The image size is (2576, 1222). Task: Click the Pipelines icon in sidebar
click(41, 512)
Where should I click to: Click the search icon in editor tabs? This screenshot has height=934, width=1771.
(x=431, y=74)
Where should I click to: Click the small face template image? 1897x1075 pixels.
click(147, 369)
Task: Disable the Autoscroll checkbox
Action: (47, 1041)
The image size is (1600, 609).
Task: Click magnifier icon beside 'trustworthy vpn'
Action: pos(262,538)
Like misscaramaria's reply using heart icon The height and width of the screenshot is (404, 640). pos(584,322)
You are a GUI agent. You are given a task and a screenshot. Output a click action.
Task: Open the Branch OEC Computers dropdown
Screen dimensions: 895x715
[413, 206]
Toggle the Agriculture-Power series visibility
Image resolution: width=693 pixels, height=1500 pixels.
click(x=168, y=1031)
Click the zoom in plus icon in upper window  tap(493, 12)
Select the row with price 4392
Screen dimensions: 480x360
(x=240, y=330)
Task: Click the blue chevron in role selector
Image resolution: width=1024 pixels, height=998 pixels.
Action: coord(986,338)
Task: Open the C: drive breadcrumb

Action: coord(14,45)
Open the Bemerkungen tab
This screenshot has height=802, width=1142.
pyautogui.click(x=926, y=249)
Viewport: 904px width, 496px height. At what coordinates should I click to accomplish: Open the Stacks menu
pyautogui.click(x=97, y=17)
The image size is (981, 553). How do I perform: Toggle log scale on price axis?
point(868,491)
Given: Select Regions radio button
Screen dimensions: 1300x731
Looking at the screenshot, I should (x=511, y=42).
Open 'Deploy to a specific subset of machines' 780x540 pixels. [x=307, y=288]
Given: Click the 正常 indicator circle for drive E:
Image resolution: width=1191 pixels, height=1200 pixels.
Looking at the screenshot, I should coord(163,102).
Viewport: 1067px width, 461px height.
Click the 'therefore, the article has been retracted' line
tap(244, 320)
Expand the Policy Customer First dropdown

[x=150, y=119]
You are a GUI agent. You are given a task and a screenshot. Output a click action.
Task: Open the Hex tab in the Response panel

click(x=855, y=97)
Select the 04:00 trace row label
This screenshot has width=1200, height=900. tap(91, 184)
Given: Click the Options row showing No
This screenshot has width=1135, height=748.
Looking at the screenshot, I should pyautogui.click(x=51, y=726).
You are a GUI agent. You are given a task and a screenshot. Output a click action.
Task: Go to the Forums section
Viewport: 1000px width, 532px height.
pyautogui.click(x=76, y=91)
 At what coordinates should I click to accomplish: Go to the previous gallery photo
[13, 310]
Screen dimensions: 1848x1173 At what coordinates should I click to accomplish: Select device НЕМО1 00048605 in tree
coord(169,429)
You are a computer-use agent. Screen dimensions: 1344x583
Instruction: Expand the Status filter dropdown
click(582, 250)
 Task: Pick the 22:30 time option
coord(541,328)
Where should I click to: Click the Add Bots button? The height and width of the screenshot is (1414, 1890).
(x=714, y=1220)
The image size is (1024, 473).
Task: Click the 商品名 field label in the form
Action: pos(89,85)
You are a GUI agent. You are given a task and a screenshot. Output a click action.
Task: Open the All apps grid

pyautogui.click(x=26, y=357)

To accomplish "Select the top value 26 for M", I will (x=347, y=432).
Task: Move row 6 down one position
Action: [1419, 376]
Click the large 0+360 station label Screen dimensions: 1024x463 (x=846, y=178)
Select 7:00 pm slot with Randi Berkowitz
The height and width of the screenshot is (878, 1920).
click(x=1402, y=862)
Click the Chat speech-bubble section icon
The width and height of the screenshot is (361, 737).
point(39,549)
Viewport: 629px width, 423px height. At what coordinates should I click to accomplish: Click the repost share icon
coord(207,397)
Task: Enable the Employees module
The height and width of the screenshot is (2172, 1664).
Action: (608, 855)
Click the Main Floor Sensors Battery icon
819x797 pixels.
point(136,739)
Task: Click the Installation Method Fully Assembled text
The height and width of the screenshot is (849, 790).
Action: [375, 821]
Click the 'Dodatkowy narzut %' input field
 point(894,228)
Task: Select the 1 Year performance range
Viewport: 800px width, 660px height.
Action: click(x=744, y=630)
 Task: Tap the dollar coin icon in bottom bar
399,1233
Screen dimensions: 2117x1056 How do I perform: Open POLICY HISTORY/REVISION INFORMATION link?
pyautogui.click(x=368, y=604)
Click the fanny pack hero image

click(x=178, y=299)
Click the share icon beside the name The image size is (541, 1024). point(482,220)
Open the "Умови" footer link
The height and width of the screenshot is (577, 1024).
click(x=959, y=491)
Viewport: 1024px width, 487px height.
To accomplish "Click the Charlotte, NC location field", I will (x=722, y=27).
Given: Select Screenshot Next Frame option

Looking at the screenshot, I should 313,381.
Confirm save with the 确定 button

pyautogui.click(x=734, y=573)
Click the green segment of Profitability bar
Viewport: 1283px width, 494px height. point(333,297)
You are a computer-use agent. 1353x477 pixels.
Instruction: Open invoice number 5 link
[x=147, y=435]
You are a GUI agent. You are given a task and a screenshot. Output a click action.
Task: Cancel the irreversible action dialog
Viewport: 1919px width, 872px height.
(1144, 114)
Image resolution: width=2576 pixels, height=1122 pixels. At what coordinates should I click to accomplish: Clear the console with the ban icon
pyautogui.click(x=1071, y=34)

######

## Description of the task
Copy the entire listing, keeping each line exactly as it is.

## Answer area
The image size is (2576, 1222). Task: Click the Pipelines icon in sidebar
click(41, 512)
Where should I click to: Click the search icon in editor tabs? This screenshot has height=934, width=1771.
(x=431, y=74)
Where should I click to: Click the small face template image? 1897x1075 pixels.
click(147, 369)
Task: Disable the Autoscroll checkbox
Action: (47, 1041)
The image size is (1600, 609).
Task: Click magnifier icon beside 'trustworthy vpn'
Action: pos(262,538)
Like misscaramaria's reply using heart icon The height and width of the screenshot is (404, 640). pos(584,322)
You are a GUI agent. You are given a task and a screenshot. Output a click action.
Task: Open the Branch OEC Computers dropdown
Screen dimensions: 895x715
[413, 206]
Toggle the Agriculture-Power series visibility
Image resolution: width=693 pixels, height=1500 pixels.
click(x=168, y=1031)
Click the zoom in plus icon in upper window  tap(493, 12)
Select the row with price 4392
Screen dimensions: 480x360
(x=240, y=330)
Task: Click the blue chevron in role selector
Image resolution: width=1024 pixels, height=998 pixels.
Action: coord(986,338)
Task: Open the C: drive breadcrumb

Action: coord(14,45)
Open the Bemerkungen tab
This screenshot has height=802, width=1142.
pyautogui.click(x=926, y=249)
Viewport: 904px width, 496px height. At what coordinates should I click to accomplish: Open the Stacks menu
pyautogui.click(x=97, y=17)
The image size is (981, 553). How do I perform: Toggle log scale on price axis?
point(868,491)
Given: Select Regions radio button
Screen dimensions: 1300x731
Looking at the screenshot, I should (x=511, y=42).
Open 'Deploy to a specific subset of machines' 780x540 pixels. [x=307, y=288]
Given: Click the 正常 indicator circle for drive E:
Image resolution: width=1191 pixels, height=1200 pixels.
Looking at the screenshot, I should coord(163,102).
Viewport: 1067px width, 461px height.
Click the 'therefore, the article has been retracted' line
tap(244, 320)
Expand the Policy Customer First dropdown

[x=150, y=119]
You are a GUI agent. You are given a task and a screenshot. Output a click action.
Task: Open the Hex tab in the Response panel

click(x=855, y=97)
Select the 04:00 trace row label
This screenshot has width=1200, height=900. tap(91, 184)
Given: Click the Options row showing No
This screenshot has width=1135, height=748.
Looking at the screenshot, I should pyautogui.click(x=51, y=726).
You are a GUI agent. You are given a task and a screenshot. Output a click action.
Task: Go to the Forums section
Viewport: 1000px width, 532px height.
pyautogui.click(x=76, y=91)
 At what coordinates should I click to accomplish: Go to the previous gallery photo
[13, 310]
Screen dimensions: 1848x1173 At what coordinates should I click to accomplish: Select device НЕМО1 00048605 in tree
coord(169,429)
You are a computer-use agent. Screen dimensions: 1344x583
Instruction: Expand the Status filter dropdown
click(582, 250)
 Task: Pick the 22:30 time option
coord(541,328)
Where should I click to: Click the Add Bots button? The height and width of the screenshot is (1414, 1890).
(x=714, y=1220)
The image size is (1024, 473).
Task: Click the 商品名 field label in the form
Action: pos(89,85)
You are a GUI agent. You are given a task and a screenshot. Output a click action.
Task: Open the All apps grid

pyautogui.click(x=26, y=357)

To accomplish "Select the top value 26 for M", I will (x=347, y=432).
Task: Move row 6 down one position
Action: [1419, 376]
Click the large 0+360 station label Screen dimensions: 1024x463 (x=846, y=178)
Select 7:00 pm slot with Randi Berkowitz
The height and width of the screenshot is (878, 1920).
click(x=1402, y=862)
Click the Chat speech-bubble section icon
The width and height of the screenshot is (361, 737).
point(39,549)
Viewport: 629px width, 423px height. At what coordinates should I click to accomplish: Click the repost share icon
coord(207,397)
Task: Enable the Employees module
The height and width of the screenshot is (2172, 1664).
Action: (608, 855)
Click the Main Floor Sensors Battery icon
819x797 pixels.
point(136,739)
Task: Click the Installation Method Fully Assembled text
The height and width of the screenshot is (849, 790).
Action: [375, 821]
Click the 'Dodatkowy narzut %' input field
 point(894,228)
Task: Select the 1 Year performance range
Viewport: 800px width, 660px height.
Action: click(x=744, y=630)
 Task: Tap the dollar coin icon in bottom bar
399,1233
Screen dimensions: 2117x1056 How do I perform: Open POLICY HISTORY/REVISION INFORMATION link?
pyautogui.click(x=368, y=604)
Click the fanny pack hero image

click(x=178, y=299)
Click the share icon beside the name The image size is (541, 1024). point(482,220)
Open the "Умови" footer link
The height and width of the screenshot is (577, 1024).
click(x=959, y=491)
Viewport: 1024px width, 487px height.
To accomplish "Click the Charlotte, NC location field", I will (x=722, y=27).
Given: Select Screenshot Next Frame option

Looking at the screenshot, I should 313,381.
Confirm save with the 确定 button

pyautogui.click(x=734, y=573)
Click the green segment of Profitability bar
Viewport: 1283px width, 494px height. point(333,297)
You are a computer-use agent. 1353x477 pixels.
Instruction: Open invoice number 5 link
[x=147, y=435]
You are a GUI agent. You are given a task and a screenshot. Output a click action.
Task: Cancel the irreversible action dialog
Viewport: 1919px width, 872px height.
(1144, 114)
Image resolution: width=2576 pixels, height=1122 pixels. At what coordinates should I click to accomplish: Clear the console with the ban icon
pyautogui.click(x=1071, y=34)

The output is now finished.